# Tarea
¿Qué sucesos señala el extracto sobre El animal moribundo como las transformaciones que colocan a Kepesh al borde de una situación completamente dramática? Nómbralos todos.

==== Extracto del documento ====

En segunda instancia aparece el lastre psicológico de Kepesh que da cuenta de las sucesivas transformaciones que lo colocan al borde de una situación completamente dramática: la pérdida de Consuelo, la muerte de su íntimo amigo y el regreso de Consuelo con un cáncer terminal al que ambos deben enfrentarse.

Si El lamento de Portnoy (1969) fue probablemente «la exploración en profundidad de lo que significa ser escritor», a través de la figura de su alter ego literario, Nathan Zuckerman, en El animal moribundo Philip Roth explora la más tormentosa realidad de la sexualidad masculina: un hombre que actúa en contra del tiempo biológico.

Precisamente ahí se encuentran las claves del novelista ingenuo: la decadencia del hombre frente al drama inevitable de la derrota sexual: ciertos dramatismos y ciertos atisbos de nostalgia y melancolía, mezclados con una inesperada soledad.

==== Listado de datos ====

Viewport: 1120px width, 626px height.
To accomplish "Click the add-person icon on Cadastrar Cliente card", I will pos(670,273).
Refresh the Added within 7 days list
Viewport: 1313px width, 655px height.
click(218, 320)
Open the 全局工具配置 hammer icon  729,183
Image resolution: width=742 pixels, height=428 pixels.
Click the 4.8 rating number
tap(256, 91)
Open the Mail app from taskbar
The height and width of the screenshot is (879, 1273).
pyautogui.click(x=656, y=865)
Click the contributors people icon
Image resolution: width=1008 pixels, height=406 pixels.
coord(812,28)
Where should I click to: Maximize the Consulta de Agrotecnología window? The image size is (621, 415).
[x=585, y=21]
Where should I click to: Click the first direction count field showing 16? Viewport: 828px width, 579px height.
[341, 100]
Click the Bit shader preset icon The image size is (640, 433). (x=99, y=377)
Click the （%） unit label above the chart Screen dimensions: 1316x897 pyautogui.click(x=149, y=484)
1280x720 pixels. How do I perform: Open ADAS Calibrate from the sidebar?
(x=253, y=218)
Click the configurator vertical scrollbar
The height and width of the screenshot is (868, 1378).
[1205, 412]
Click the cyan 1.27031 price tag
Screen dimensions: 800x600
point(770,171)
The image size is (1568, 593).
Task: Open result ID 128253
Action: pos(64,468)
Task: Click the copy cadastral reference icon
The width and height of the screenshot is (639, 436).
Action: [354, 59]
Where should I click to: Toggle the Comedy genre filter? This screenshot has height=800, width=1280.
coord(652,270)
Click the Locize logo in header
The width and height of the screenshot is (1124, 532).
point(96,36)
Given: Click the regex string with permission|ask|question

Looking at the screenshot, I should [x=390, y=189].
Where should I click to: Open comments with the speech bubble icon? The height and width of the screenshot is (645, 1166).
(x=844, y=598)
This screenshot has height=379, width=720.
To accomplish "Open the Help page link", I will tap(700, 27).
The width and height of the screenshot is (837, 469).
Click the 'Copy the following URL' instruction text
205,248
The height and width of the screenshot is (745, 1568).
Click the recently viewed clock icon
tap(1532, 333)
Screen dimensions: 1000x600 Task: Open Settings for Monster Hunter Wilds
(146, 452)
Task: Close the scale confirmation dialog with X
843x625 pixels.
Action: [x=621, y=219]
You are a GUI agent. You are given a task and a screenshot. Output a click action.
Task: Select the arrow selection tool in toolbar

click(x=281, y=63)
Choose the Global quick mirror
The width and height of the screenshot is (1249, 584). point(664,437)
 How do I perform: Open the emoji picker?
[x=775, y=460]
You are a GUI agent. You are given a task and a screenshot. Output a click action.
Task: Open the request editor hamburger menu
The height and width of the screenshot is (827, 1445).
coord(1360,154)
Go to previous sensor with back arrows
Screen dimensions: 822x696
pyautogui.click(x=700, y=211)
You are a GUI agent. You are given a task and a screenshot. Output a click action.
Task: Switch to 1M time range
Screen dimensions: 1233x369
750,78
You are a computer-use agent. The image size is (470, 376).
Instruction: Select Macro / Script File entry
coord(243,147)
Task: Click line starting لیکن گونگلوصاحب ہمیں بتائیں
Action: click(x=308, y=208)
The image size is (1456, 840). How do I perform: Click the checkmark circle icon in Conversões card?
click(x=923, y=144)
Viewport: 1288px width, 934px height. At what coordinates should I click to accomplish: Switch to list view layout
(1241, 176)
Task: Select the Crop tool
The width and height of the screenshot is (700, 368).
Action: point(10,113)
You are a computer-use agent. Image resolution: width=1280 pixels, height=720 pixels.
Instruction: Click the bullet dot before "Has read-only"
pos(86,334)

====

# Tarea resuelta
- La pérdida de Consuelo
- La muerte de su íntimo amigo
- El regreso de Consuelo con un cáncer terminal al que ambos deben enfrentarse